**Requirement:** In your output, repeat each entry exactly and include no pictures.

(Stored data entries)
----

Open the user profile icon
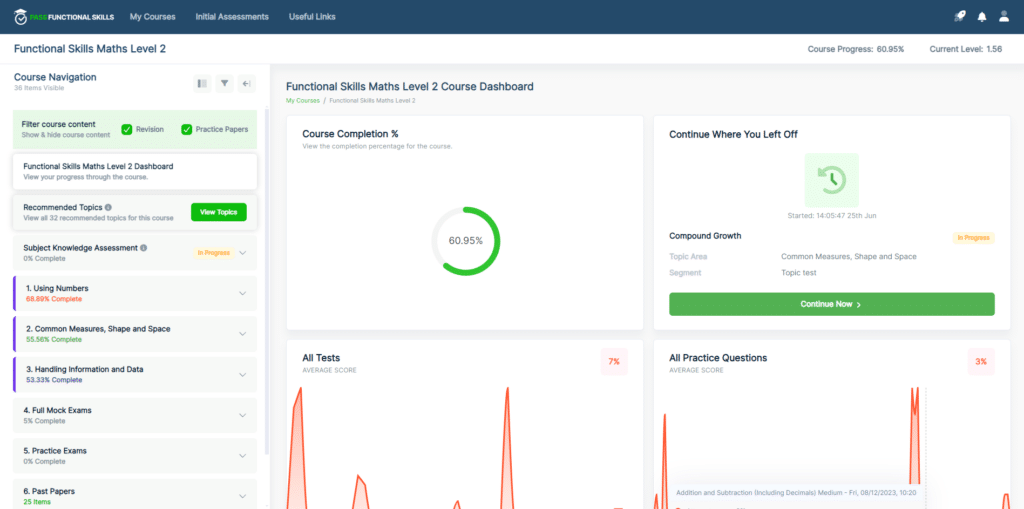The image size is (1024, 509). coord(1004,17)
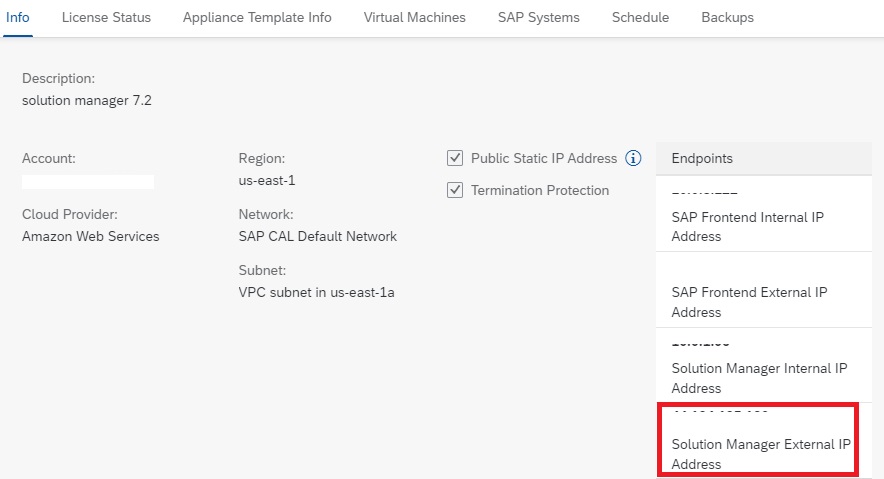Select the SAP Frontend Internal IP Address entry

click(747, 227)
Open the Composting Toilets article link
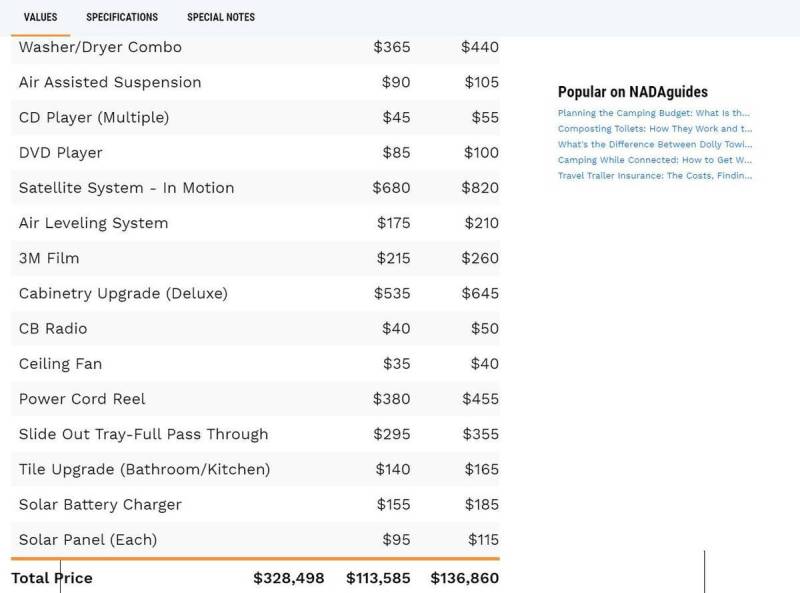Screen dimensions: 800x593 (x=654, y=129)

----

**Solution:**
Open the user profile icon
The image size is (1024, 509). coord(1004,17)
Select the SAP Frontend Internal IP Address entry

click(747, 227)
Open the Composting Toilets article link
Screen dimensions: 800x593 (x=654, y=129)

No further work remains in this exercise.